__Document extract__:
Italicized texts in Chapter 10 first appeared in the Walsingham Review, 130 (Assumptiontide 2002) and Chapter 15 first appeared in the Walsingham Review, 13 (September 1964); they are reproduced by kind permission of the Administrator of the Shrine of Our Lady of Walsingham.
Chapters 12 and 13 were first published as pamphlets by the Ecumenical Society of the Blessed Virgin Mary and are reproduced by kind permission of the General Secretary of the Society.
Chapter 14 was first published in De Cultu Mariano Saeculo XX: Acta of the International Mariological-Marian Congress, Częstochowa, 1996 (Vatican City: Pontificia Academia Mariana Internationalis, 1999) and is reproduced by kind permission of the Secretary of the Pontifical Academy.
Chapter 16 first appeared in The Tablet for 24 January 1998 and is reproduced with permission of the Publisher (www.thetablet.co.uk).
The French text translated in Chapter 19 first appeared in Je suis l’Immaculée: Colloque organisé par les Sanctuaires Notre-Dame de Lourdes et la Société Française d’Études Mariales (Editions Parole et Silence, 2006); the translation is published by kind permission of Editions Parole et Silence.

__Given data__:
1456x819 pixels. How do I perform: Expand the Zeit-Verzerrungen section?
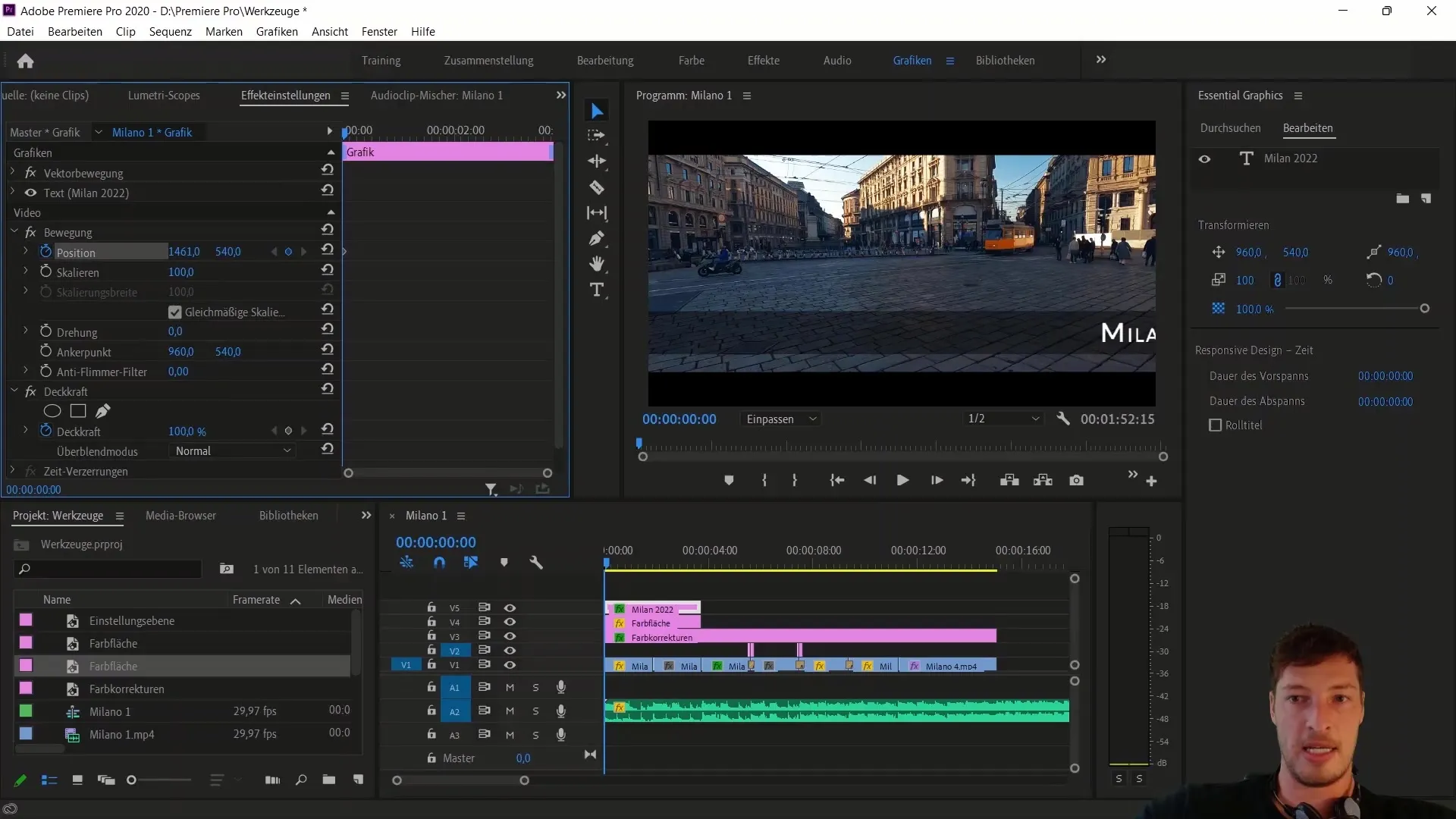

__Work to do__: Write out the acknowledgments text word for word, from "Italicized texts in" up to and including "Lady of Walsingham.".

__Answer to this task__:
Italicized texts in Chapter 10 first appeared in the Walsingham Review, 130 (Assumptiontide 2002) and Chapter 15 first appeared in the Walsingham Review, 13 (September 1964); they are reproduced by kind permission of the Administrator of the Shrine of Our Lady of Walsingham.